03 Jan 2011
Extending DNS operation for peer-to-peer name resolution may be much simpler than many expect. DNS resolvers know how to maintain caches of previously resolved names. These caches can be used for progressive peer-to-peer name resolution without relying on centralized servers.
Let’s assume first that the names in the peer-to-peer domain can be sorted, for example using alphabetic order – case insensitive, of course, since this is DNS. A node that receives a query for a peer-to-peer name will examine the requested name. If the name is known locally, the node will provide the answer. If the name is not known, the node will forward the request to one of the peers known from the cache, whose name is closest to the requested name according to the alphabetic order. The process will repeat until the name is found, or, if the name is not reachable, no progress can be made. The response will then be returned, just like any regular DNS query.
This may be better explained with an example. Suppose that a P2P name resolver, “rose.p2p,” wants to resolve the name “flower.p2p.” It will first look for the “closest” name in its own cache, maybe “earth.p2p” and send it the request. “Earth.p2p” will look for the closest name in its cache, maybe “fire.p2p,” and forward the request. “Fire.p2p” may forward the request to “Flare.p2p”, which forwards it to “flour.p2p,” which in turn could have the data for “flower.p2p.”

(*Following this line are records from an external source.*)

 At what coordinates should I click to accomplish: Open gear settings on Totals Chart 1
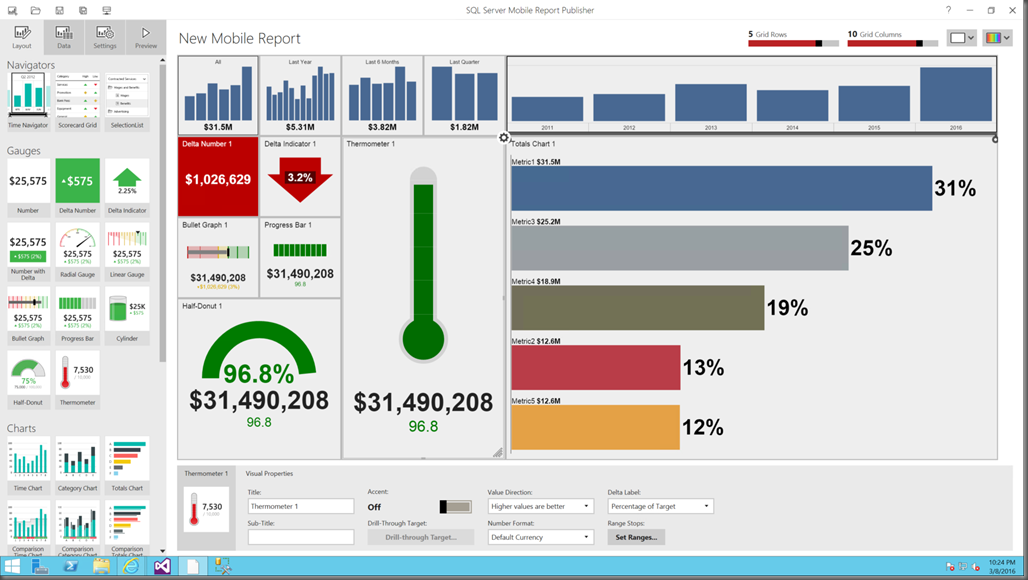pos(504,138)
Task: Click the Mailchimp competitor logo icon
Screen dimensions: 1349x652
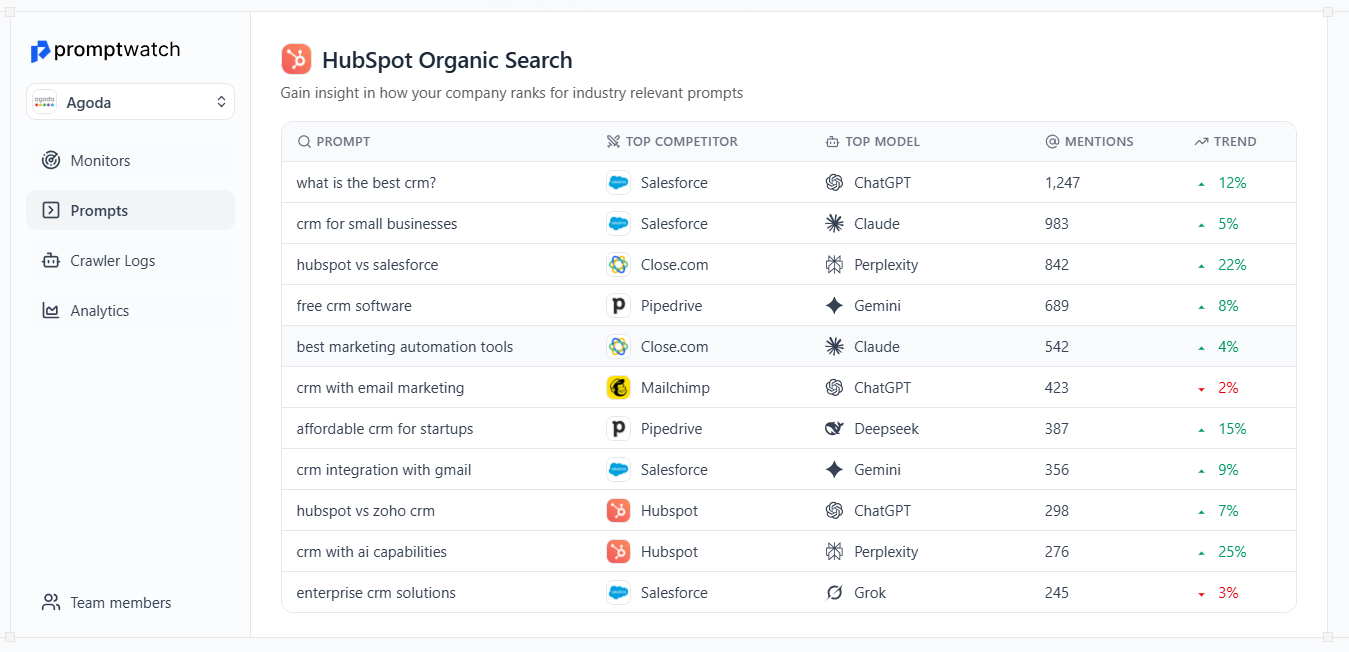Action: tap(618, 388)
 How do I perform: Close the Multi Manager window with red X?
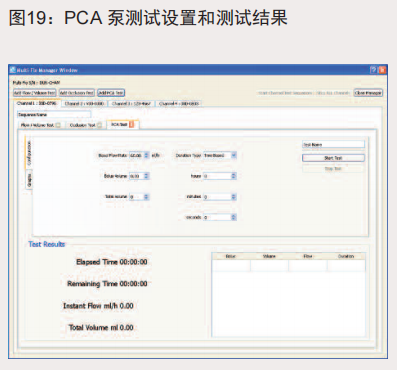(382, 70)
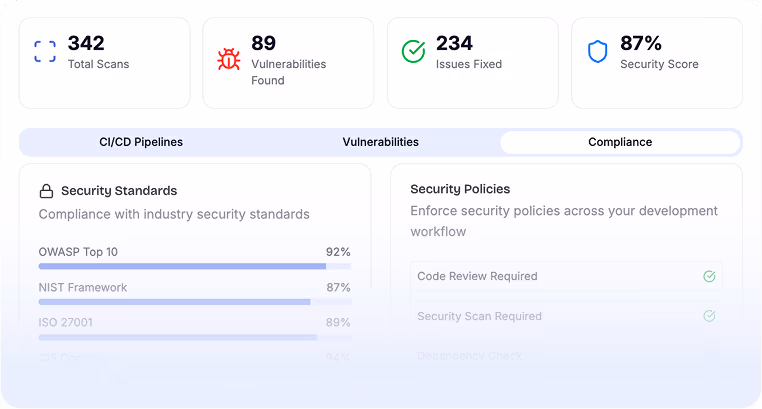Open the 87% Security Score card
Image resolution: width=762 pixels, height=409 pixels.
click(x=656, y=63)
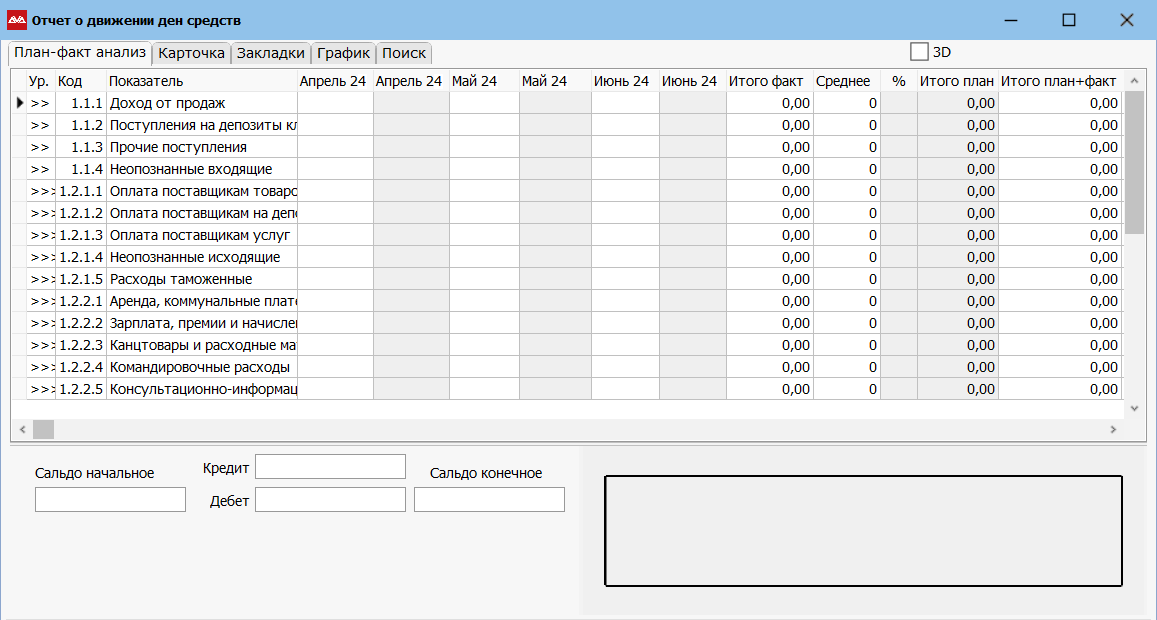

What I just described is basically the PNRP name resolution algorithm, adapted to DNS names instead of PNRP’s binary identifiers. The resolution process has the side effect of propagating knowledge in the network, as all intermediate nodes can see the response and cache it. In our example, rose, earth, fire and flare all learned about “flower.” The interesting point is that the density of cached names increases closer to the name itself. I won’t go in a lengthy mathematical demonstration, but this property has a very good effect on the network performance. As the network learns, queries get resolved ever faster, allowing the system to manage very large number of names.
Of course, there is a catch. The propagation of knowledge works, but it only works because there was an initial “chain of knowledge.” In our example, “flare.p2p” knew about “flour.p2p,” which knew about “flower.p2p.” This initial knowledge cannot be discovered by the side effect of queries, and has to be somehow “seeded” in the network. This has been studied a lot in the context of distributed hash tables, and also during the design of PNRP. The solution is to add to the heuristic described above a “leaf-set management” procedure.

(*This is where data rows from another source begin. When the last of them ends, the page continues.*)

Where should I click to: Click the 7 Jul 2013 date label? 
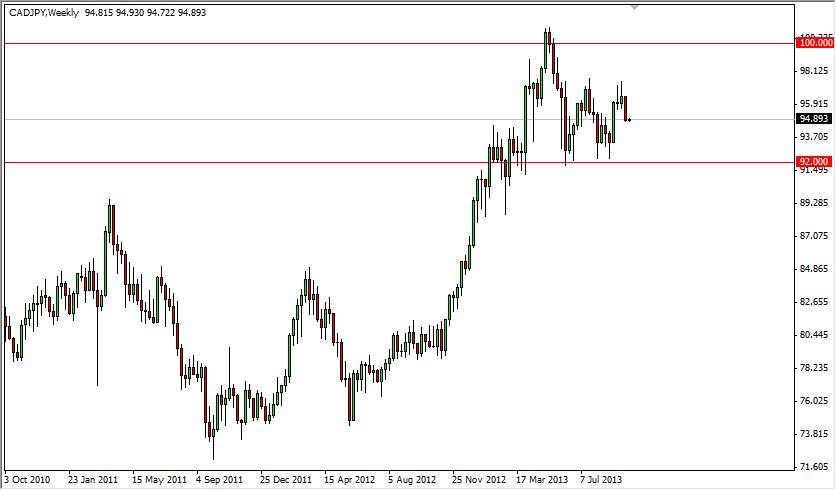click(x=601, y=479)
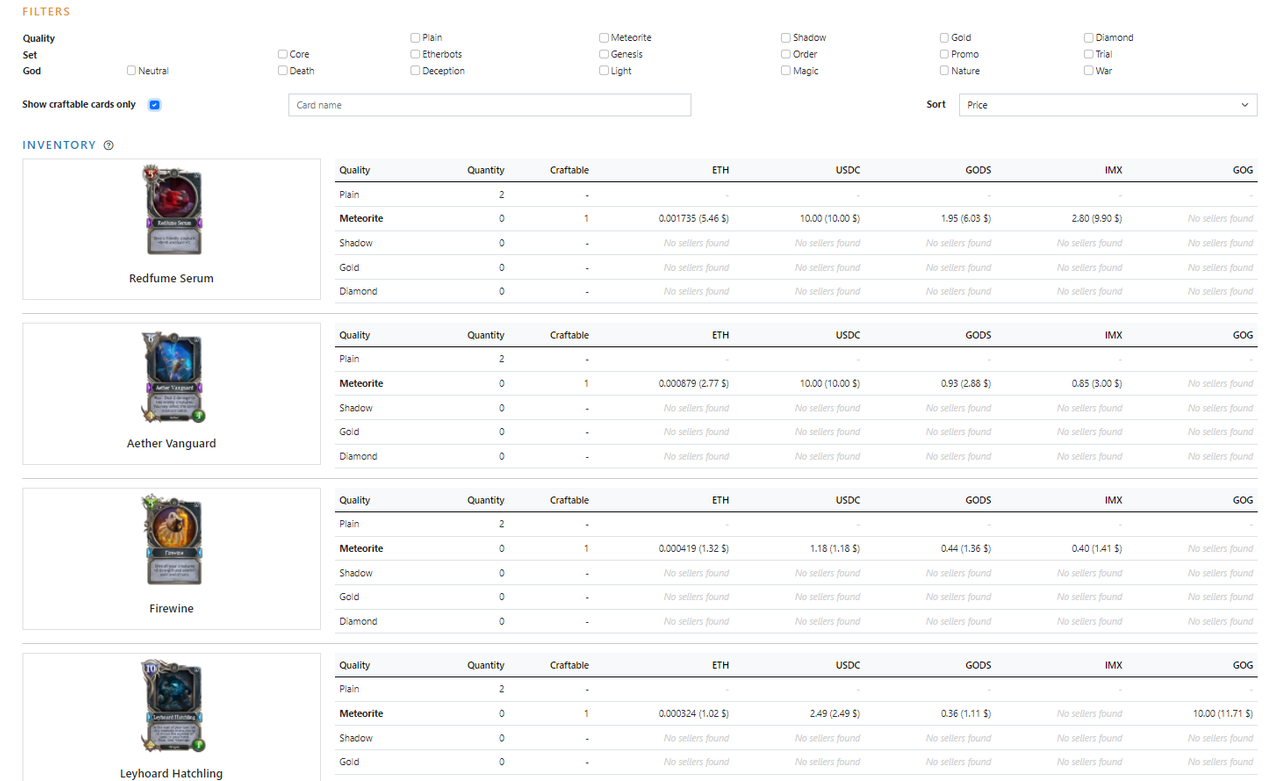Image resolution: width=1280 pixels, height=781 pixels.
Task: Toggle the Neutral god checkbox
Action: [131, 71]
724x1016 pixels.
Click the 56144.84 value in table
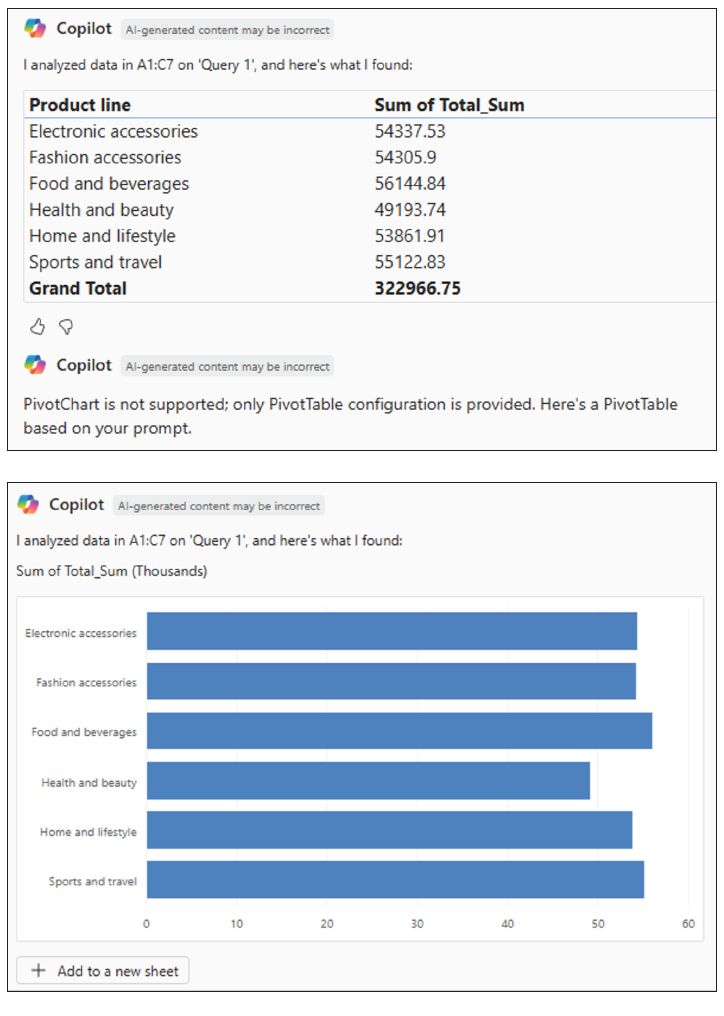pos(410,183)
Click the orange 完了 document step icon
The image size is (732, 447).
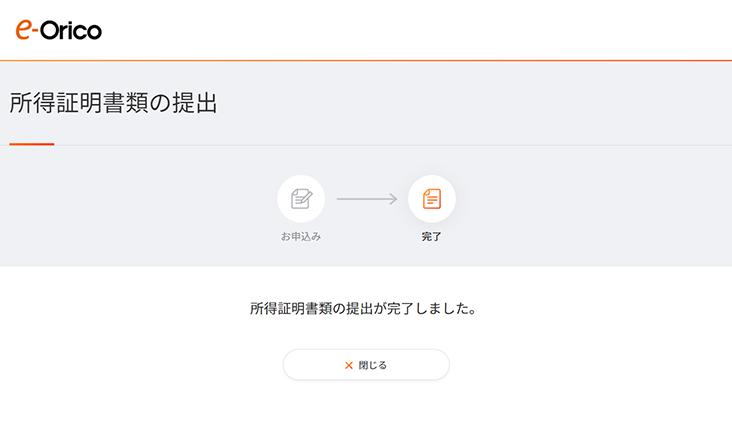(432, 199)
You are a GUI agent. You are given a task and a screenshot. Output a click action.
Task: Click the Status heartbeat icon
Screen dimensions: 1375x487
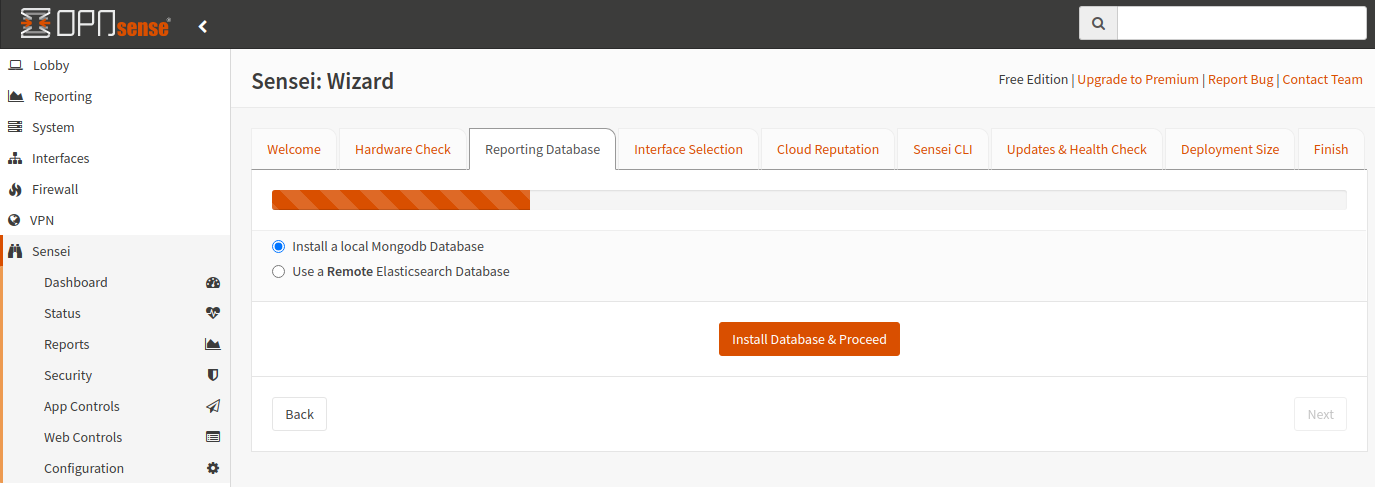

In the context of DHT, the leaf-set designates the other nodes in the network whose indices are closest to a particular node. We can prove that if all nodes in the network know their leaf-set, every name in the network can be resolved. Of course, in the worst case the resolution will require visiting half the nodes in the network, but in practice the caches will allow for efficient short cuts. Efficient resolution requires thus a combination of leaf-set management and efficient caching.

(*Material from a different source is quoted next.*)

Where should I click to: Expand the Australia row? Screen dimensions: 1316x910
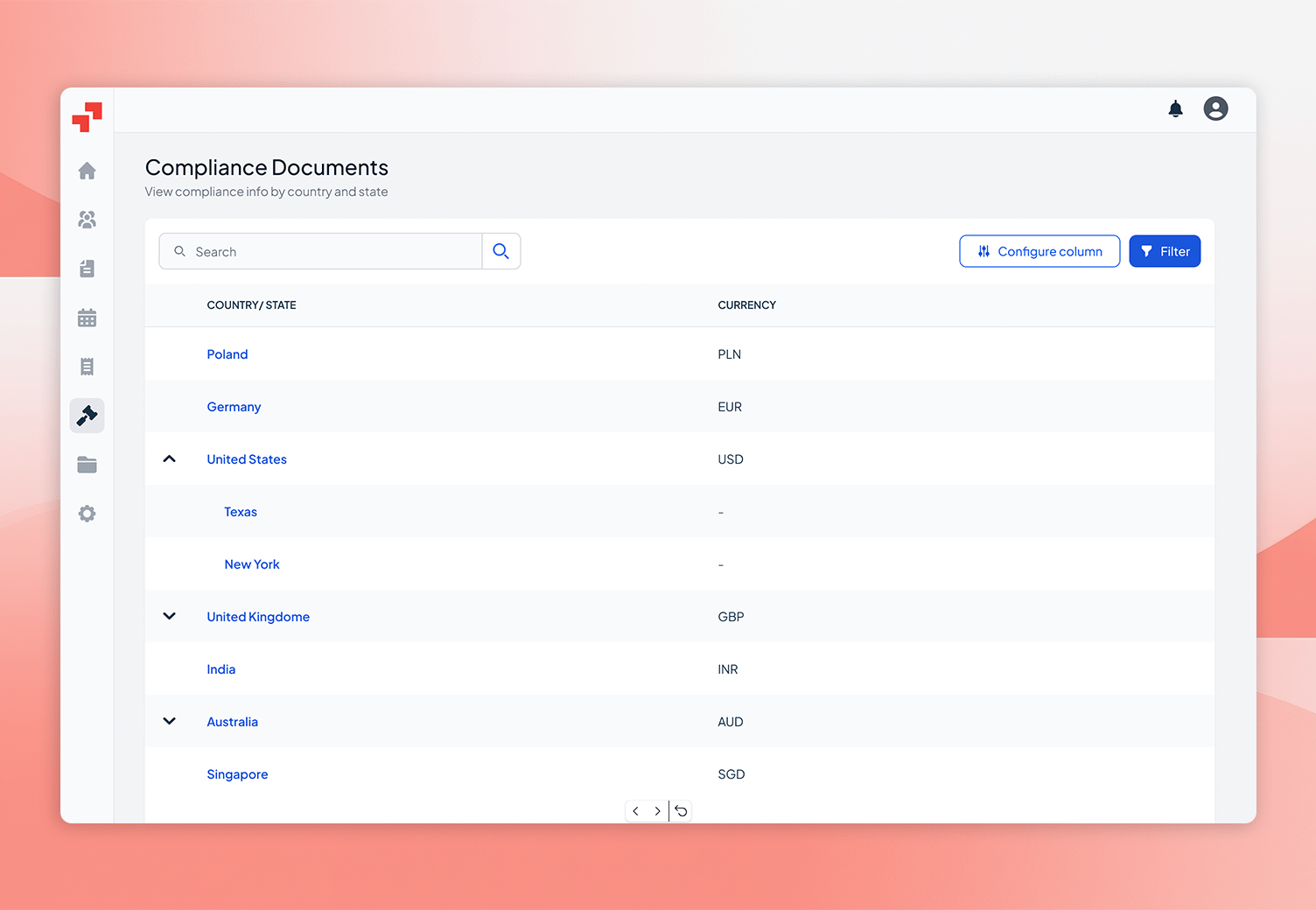pos(170,721)
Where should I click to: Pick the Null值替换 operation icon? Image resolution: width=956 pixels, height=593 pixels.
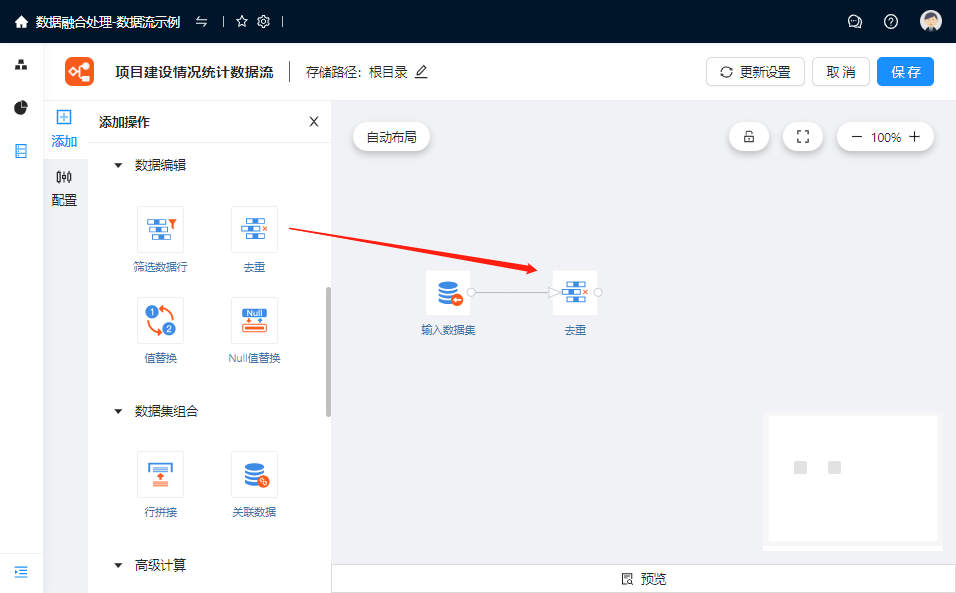(x=254, y=321)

It turns out that the leaf-set can be managed by a simple process. At regular intervals, a node can look at its own cache and find in the cache the two closest names to its own – specifically the one just before its name in alphabetic order and the one just below. It can then send to each of these nodes a query for made up name located in alphabetical order between the sender and the receiver, in the hope of learning whether some names exist that are even closer than the ones in the cache. If new names are found, the process can be repeated until the node is convinced of knowing the two names closest to its own in the network. To each of these, the node can send an “unsolicited DNS response” advertising its own name and address. This will be an extension to the regular DNS protocol, a specific extension for peer-to-peer domains. This simple extension ensures that the network is seeded with all the relevant names, and that queries will succeed, even if they require initially many relays.
We can see that P2P DNS could be implemented with very minimal extensions to the basic DNS protocol: allow for relays of requests to the closest name in the cache instead of relying solely on NS records; perform “leaf-set discovery” by sending fake queries at regular intervals; and, perform “leaf-set maintenance” by pushing unsolicited DNS responses to the leaf-set. Of course, this is just the sketch of the solution. The full specification will need to deal with cache management issues, such as what replacement algorithm to implement if the cache is full. And it will also have to deal with security issues. But that will be the matter for another post. For now, let’s just notice that developing P2P DNS does not need to be hard!